▶ _SEITE_
###
Datenbasiertes Monitoring in Bibliotheken
Was verraten Bibliotheksdaten über das Kulturangebot in der Stadt? Womit erreichen Bibliotheken besonders viele Menschen? Und wie können Räume und Gelder effizient genutzt werden? Eine Dashboard-Lösung soll sichtbar machen, wie sich Nutzung, Bestand und Zukäufe in der Stadtteilbibliothek Pankow entwickeln. Es wird damit zu einem zentralen Werkzeug, um künftig Bedarfserfassung und Makulatur datenbasiert zu vereinfachen.
Wie datenbasiert arbeiten Bibliotheken?
Bibliotheken sind vielmehr als Orte um Bücher zu leihen. Als Kultur- und Weiterbildungsorte und Orte des Miteinanders sind Bibliotheken zentrale Ankerpunkte im Kiez. Um sich fit für die Zukunft zu machen, müssen auch Bibliotheken datenbasiert arbeiten. Wer fragt noch Sachbücher nach? Gibt es mehr Online-Ausleihen als am Schalter? Und welche Bevölkerungsgruppen werden mit dem Angebot eigentlich noch angesprochen? Bibliotheken können dabei auf detaillierte Nutzungs- und Bestandsdaten zurückgreifen. Die Stadtteilbibliothek Pankow hat sich als Pionierin auf den Weg gemacht, um diese Daten bestmöglich für ihre Arbeit zu nutzen.
Das Problem
Zu den regelmäßigen Aufgaben der Bibliothek gehört die Etatverteilung, Entscheidungen zur Bestandspflege (Makulatur), die Frage nach der Aktualität und Auslastung der Medien und der Vergleich zwischen den einzelnen Standorten. Weiterhin müssen jährlich Auswertungen erstellt werden, etwa für den Verbund Öffentlicher Bibliotheken Berlins (VÖBB). Im Kern geht es darum, wie die Bibliothek sich für die Zukunft aufstellen kann, um den Bedarfen aus der Bevölkerung gerecht zu werden.
###
▶ _ERFASSTE DATEN_
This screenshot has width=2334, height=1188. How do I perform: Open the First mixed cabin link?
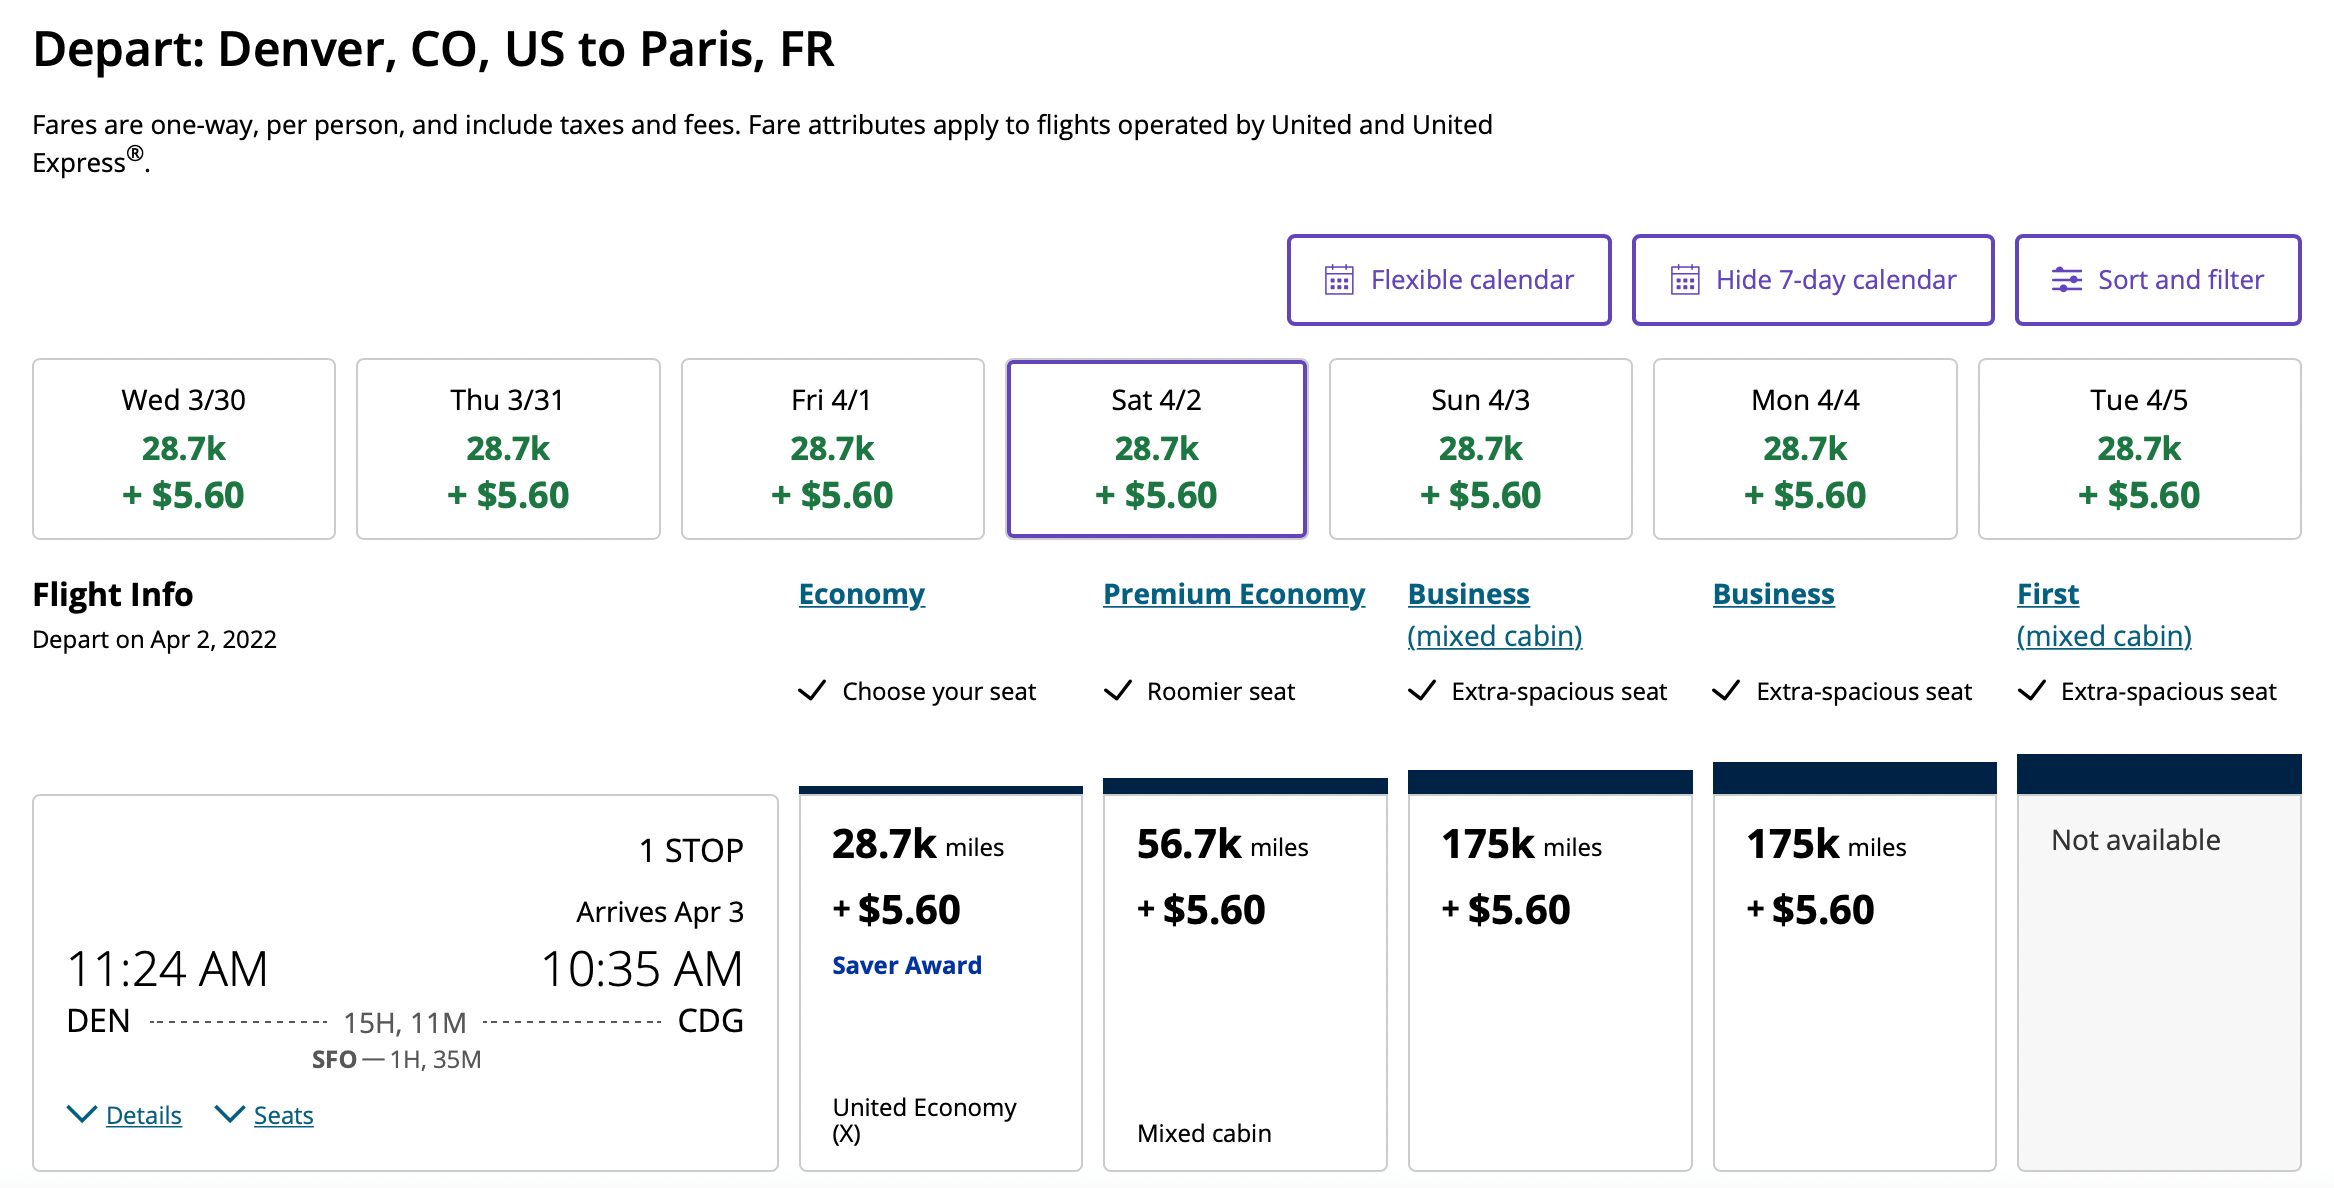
###
▶ _AUFGABEN UND ÜBUNGEN_
a) Gib den Abschnitt aus dem Text zum Bibliotheksmonitoring wortgetreu wieder, beginnend bei „Wie datenbasiert arbeiten“ und endend bei „Arbeit zu nutzen.“.
b) Schreibe den Text zum Bibliotheksmonitoring im Anschluss an seinen letzten Satz weiter.

▶ _ERGEBNISSE JE AUFGABE_
a)
Wie datenbasiert arbeiten Bibliotheken?
Bibliotheken sind vielmehr als Orte um Bücher zu leihen. Als Kultur- und Weiterbildungsorte und Orte des Miteinanders sind Bibliotheken zentrale Ankerpunkte im Kiez. Um sich fit für die Zukunft zu machen, müssen auch Bibliotheken datenbasiert arbeiten. Wer fragt noch Sachbücher nach? Gibt es mehr Online-Ausleihen als am Schalter? Und welche Bevölkerungsgruppen werden mit dem Angebot eigentlich noch angesprochen? Bibliotheken können dabei auf detaillierte Nutzungs- und Bestandsdaten zurückgreifen. Die Stadtteilbibliothek Pankow hat sich als Pionierin auf den Weg gemacht, um diese Daten bestmöglich für ihre Arbeit zu nutzen.

b)
Als Grundlage für diese Aufgaben können Daten über Ausleihen und Medienbestände genutzt werden. In der Praxis gestaltet sich diese Nutzung bisher allerdings nicht ganz einfach. Bisherige Auswertungen waren arbeitsintensiv, weil große CSV-Dateien manuell ausgewertet werden müssen und die Ergebnisse meist nicht visualisiert sind. Das führt dazu, dass Ergebnisse kaum vergleichbar und oft nur für einzelne Personen verfügbar sind. Es fehlt an unkomplizierten Datenpipelines zur Vorbereitung der Daten und an nutzendenfreundlichen Tools, die nicht nur für die technisch versierten Mitarbeitenden leicht zu bedienen sind.
Es fehlen vor allem:
- eine zentrale, einheitliche Ablage der Statistikdaten,
- eine einfache Möglichkeit, Zeitreihen zu vergleichen,
- eine leicht anpassbare, bedarfsgerechte Darstellung bzw. Visualisierung der Daten, die auch nicht-technische Mitarbeitende nutzen können.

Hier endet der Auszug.